Ne le cherchez plus sur Trip Advisor, le tour intitulé « 7 octobre – Visite du patrimoine et de l’héroïsme à la frontière de Gaza » n’est plus disponible sur la célèbre plateforme de réservation. Cette « visite unique d’un jour qui vous permettra de voir par vous-même et de vous rappeler les événements et les horreurs du 7 octobre à la frontière de Gaza« , après avoir créé l’émoi a simplement changé de nom. Il faut désormais rechercher à l’intérieur de voyages organisés aux noms plus neutres, tels Israel Wine Tour ou se rendre directement dans quelques-uns des hôtels de la région qui proposent les visites, pour pouvoir participer à ces tournées de l’horreur.

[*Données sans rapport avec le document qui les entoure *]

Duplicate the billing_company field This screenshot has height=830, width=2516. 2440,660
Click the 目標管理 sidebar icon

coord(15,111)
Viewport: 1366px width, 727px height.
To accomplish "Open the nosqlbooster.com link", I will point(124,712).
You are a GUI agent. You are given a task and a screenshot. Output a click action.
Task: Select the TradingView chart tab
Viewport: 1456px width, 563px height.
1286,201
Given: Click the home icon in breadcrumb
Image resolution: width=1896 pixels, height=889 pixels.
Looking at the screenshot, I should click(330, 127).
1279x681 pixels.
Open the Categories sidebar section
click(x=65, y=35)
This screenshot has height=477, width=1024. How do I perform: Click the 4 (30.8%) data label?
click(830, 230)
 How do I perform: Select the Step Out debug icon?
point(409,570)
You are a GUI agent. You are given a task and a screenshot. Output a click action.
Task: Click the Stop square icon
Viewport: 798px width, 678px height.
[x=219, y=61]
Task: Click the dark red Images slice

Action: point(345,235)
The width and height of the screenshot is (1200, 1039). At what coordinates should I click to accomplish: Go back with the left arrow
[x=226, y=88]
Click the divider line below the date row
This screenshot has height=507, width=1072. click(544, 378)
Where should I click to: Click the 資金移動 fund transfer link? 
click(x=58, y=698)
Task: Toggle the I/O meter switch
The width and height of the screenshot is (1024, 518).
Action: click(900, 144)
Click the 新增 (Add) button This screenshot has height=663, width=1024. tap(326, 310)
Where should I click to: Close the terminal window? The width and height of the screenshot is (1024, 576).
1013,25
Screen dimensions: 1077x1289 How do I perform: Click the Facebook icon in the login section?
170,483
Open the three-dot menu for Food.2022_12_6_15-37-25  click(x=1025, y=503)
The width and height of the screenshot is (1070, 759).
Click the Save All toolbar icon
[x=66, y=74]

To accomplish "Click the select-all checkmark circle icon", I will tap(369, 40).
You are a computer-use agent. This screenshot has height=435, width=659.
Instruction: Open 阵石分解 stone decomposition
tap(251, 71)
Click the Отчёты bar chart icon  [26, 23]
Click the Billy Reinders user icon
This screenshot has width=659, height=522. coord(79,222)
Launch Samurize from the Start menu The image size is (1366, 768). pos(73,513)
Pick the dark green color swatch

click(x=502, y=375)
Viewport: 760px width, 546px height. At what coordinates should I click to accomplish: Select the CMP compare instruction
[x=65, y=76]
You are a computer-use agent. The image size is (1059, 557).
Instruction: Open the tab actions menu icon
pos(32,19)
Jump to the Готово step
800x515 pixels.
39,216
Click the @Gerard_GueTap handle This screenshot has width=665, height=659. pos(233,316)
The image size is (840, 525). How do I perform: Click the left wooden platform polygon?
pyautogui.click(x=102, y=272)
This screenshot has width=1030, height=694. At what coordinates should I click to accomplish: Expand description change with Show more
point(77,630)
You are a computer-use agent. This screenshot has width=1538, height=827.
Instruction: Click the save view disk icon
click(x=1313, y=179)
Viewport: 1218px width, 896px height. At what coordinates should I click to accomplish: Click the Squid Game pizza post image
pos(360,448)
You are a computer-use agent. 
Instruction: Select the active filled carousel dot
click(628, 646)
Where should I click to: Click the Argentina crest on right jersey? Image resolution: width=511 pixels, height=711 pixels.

Mais le phénomène va bon train, comme en témoigne Maya Rosen. La rédactrice adjoint de Jewish Current.org, difficilement accusable d’antisémitisme, a pu observer des douzaines de cars touristiques sur les parkings des sites dévastés. Des cars qui patientent pendant que les voyageurs en mal de sensation se promènent au milieu des débris des kibboutzim attaqués, posent dans les maisons criblées de balles, font des selfies sur le lieu de la rave party et scannent les QR code des carcasses de voitures calcinées ou accidentées, narrant le drame vécu par ses passagers.Et achètent parfois des petits souvenirs, possibilité offerte aux visiteurs.
Petit hic au tableau : les kibboutzim les plus macabres, ceux où ont été commis les pires atrocités, sont réservés aux visites guidées des dignitaires ou des célébrités. Les touristes déçus pourront toujours se rabattre sur la guerre et choisir d’inclure dans le forfait une excursion sur la colline de Sderot : les plus chanceux assisteront à quelques bombardements su Gaza en direct, loin de la poussière et du sang.
Le prix de la journée varie entre 150 et 800 dollars et à ce jour, plusieurs dizaines de milliers de d’Américains ont déjà pris part à ces voyages. Les organisateurs espèrent qu’ils encourageront les Juifs de la diaspora à se rassembler autour d’Israël dans un moment d’opprobre international croissant. Selon Maya Rosen, ils visent « à réinscrire chez les Juifs américains le sentiment de victimisation ». Et ajoute : « les groupes disparates derrière ces missions semblent partager la croyance que montrer aux Juifs de la diaspora les cicatrices du 7 octobre est essentiel pour renforcer leur soutien à l’assaut meurtrier d’Israël sur Gaza. »
Monétiser l’horreur en déviant les regards de la riposte disproportionnée de Tel Aviv sur ses voisins ; spectaculariser la guerre en pérennisant le statut de victime d’Israël, le tout en générant du profit… une « privatisation » de la mort décidément très peu éthique.